One thing that seemed like magic in the beginning were its scheduling capabilities. Filling up the same report with different kinds of information, and then being able to refer to one specifically. Imagine having ten sales offices and being able to send out ten specific links and reports, one to each, but you’d only need one report and one publication to do it. That’s just cool.
The queen of the advantages (reference alert) however would be the fact that it’s integrated in an entire SAP landscape. Authorizations defined in your Business Warehouse are automatically passed on to Business Objects and Web Intelligence. Lacking authorization on a cube? Then you will not be able to open a report based on that cube either, safety first
I’ve probably thought about this more than I should’ve, but what if we were to look at WebI like a movie. Is it a romcom, a blockbuster, an indie film, …? The answer still escapes me, it’s a weird question after all, but what I am sure about is the parental rating it would receive.
In the first paragraph I promised to be honest, and I will, that’s why I’ll say here and now: WebI would be PG13. Think about it, or maybe not… What I mean here is, I’d caution absolute beginners against using this tool.
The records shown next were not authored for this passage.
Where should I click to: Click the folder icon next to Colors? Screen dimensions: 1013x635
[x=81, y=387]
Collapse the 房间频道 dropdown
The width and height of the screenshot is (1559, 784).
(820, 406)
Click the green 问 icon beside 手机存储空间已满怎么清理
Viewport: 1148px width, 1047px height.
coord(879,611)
WebI has a steep learning curve, and some BI knowledge is required. If you have no familiarity with other tools like PowerBI, Qlik or Tableau, you’ll find some challenges on your path.
Web Intelligence has very powerful functionalities but mastering those takes knowledge and experience.
Ultimately, at the customer where I’ve been working for the past two years, Web Intelligence filled in a lot of our needs (and then some). We made full use of everything WebI has to offer. From scheduling and coding to its visualizing capabilities.
Even so we still made use of other tools, to fill in the gaps (or rabbit holes if you will). WebI fits into the BI strategy and has earned its place in the reporting landscape at the moment.
I won’t die on a hill defending this tool, but it has a lot going for it. Of course, each company is different. Different processes, different goals, different ideas. Here at Cubis we strive to think and build together with our customers. How can we, together, reach the highest potential? That’s our starting point.
If in a year from now we think it’s best to step away from Web Intelligence and move to another tool, we won’t hesitate to say that. The surest way to prevent yourself from learning something is to believe you already know it.
If you’ve never read Alice’s Adventures in Wonderland there will have been some rather confusing references. Nevertheless, I want to thank you for reading until the very end.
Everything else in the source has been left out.